INSTRUCTION:
Please answer these questions about the R forum question:
(a) Which method is passed to optim in the fitting attempt?
(b) What message follows the call to integrate in the reported error?
(c) What starting values for l and r does the nls call use?

### EXTRACT ###

问题
So, I have these functions:
funk1 <- function(a,x,l,r) {
x^2*exp(-(l*(1-exp(-r*a))/r))}
funk2 <- function(x,l,r) {
sapply(x, function (s) {
integrate(funk1, lower = 0, upper = s, x=s, l=l, r=r)$value })}
which are used to explain the data y in,
z <- data.frame(ts = 1:100,
y = funk2(1:100, l = 1, r = 1) + rpois(100, 1:100))
I wish to use optim to maximise the likelihood, so I defined a likelihood function:
LL_funk <- function(l,r) {
n=nrow(z)
R = sum((funk2(ts,l,r) - y)^2)
logl = -((n/2)*log(R))
return(-logl)
}
and I tried to fit using optim
fit <- optim(par=c(0.5,0.5), fn= LL_funk, method="Nelder-Mead")
But I get an error:
Error in integrate(funk1, lower = 0, upper = s, x = s, l = l, r = r) :
a limit is missing
I am not sure why? I could run nls fitting funk2(x,l,r) to y
nls(y ~ funk2(ts,l,r), data = z, start = list(l = 0.5, r = 0.5))

### GIVEN INFORMATION ###

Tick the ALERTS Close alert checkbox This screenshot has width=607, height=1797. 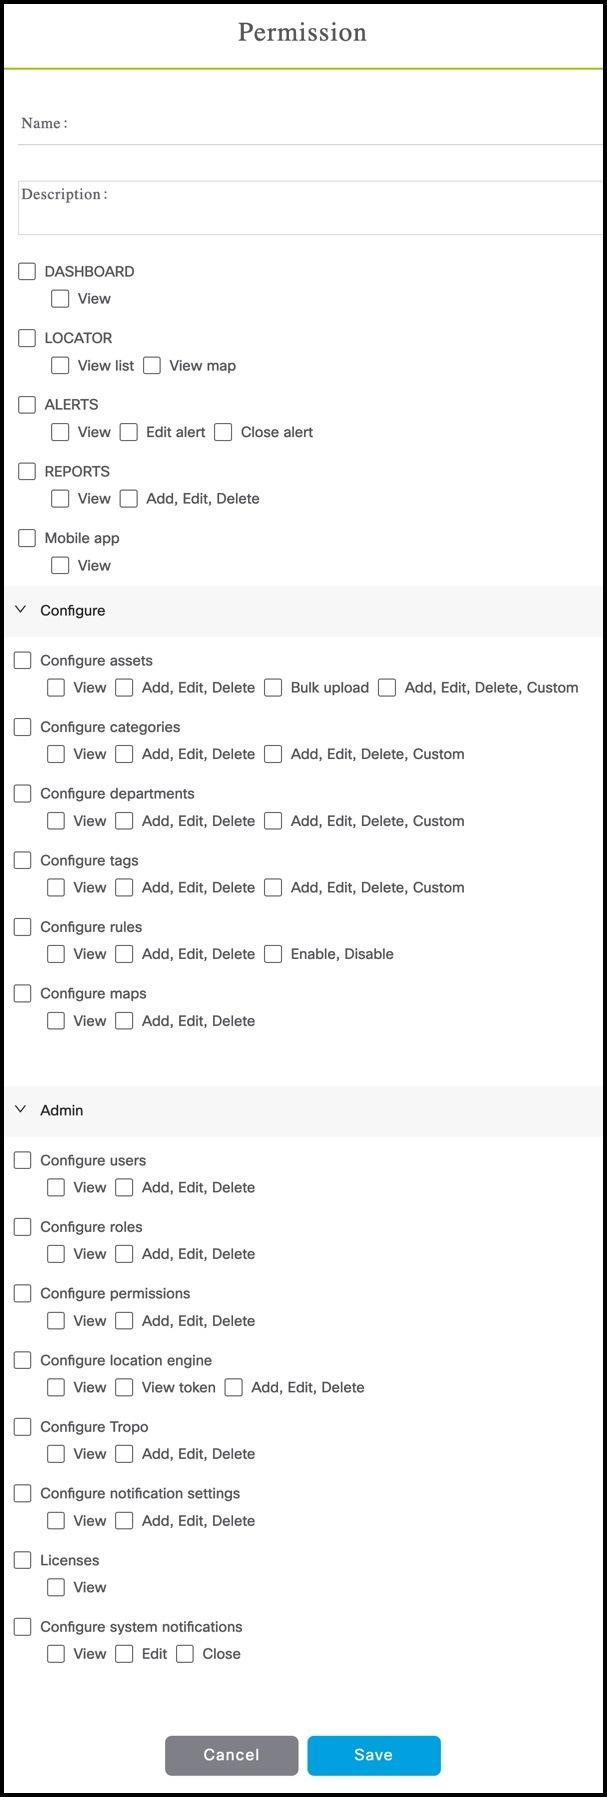tap(223, 432)
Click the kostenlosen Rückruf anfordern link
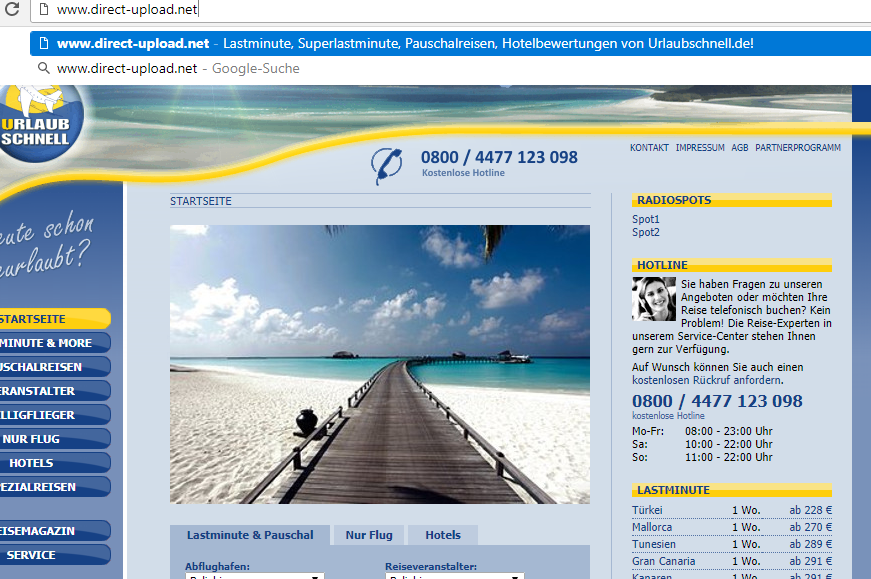This screenshot has width=871, height=579. point(706,381)
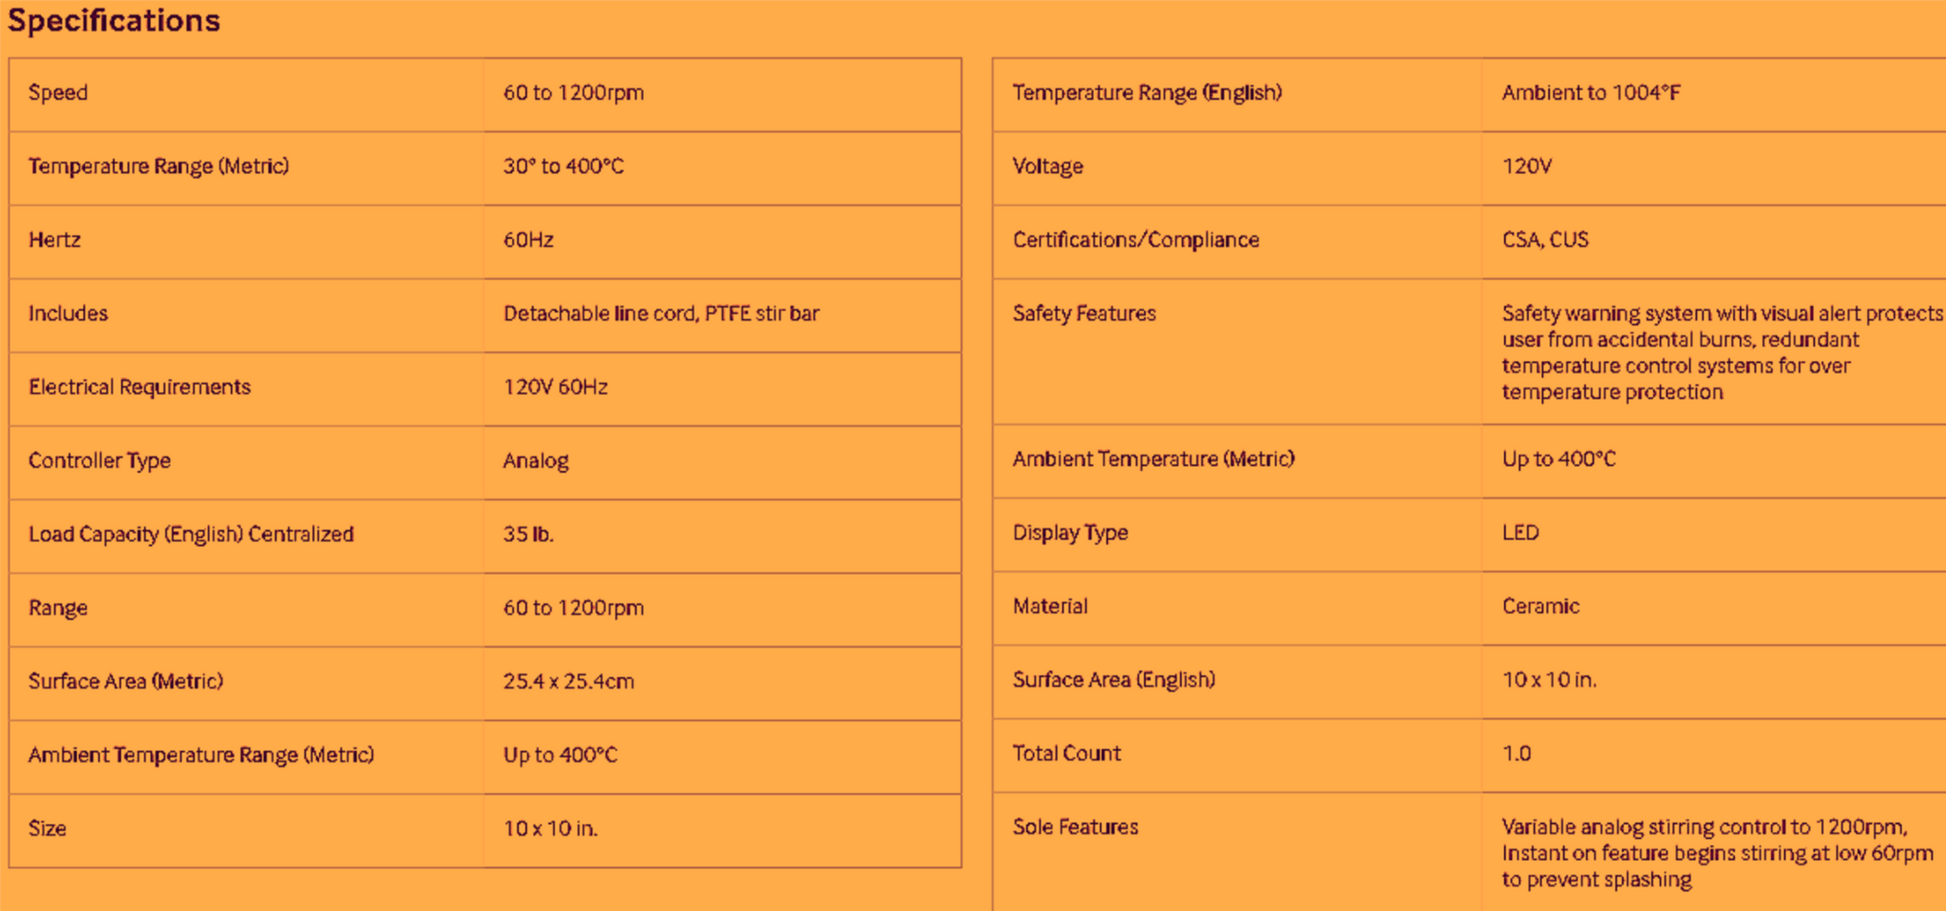Select the Surface Area (Metric) value 25.4 x 25.4cm
Viewport: 1946px width, 911px height.
568,682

###

ANSWER FOR THIS EXERCISE:
(a) Nelder-Mead
(b) a limit is missing
(c) l = 0.5 and r = 0.5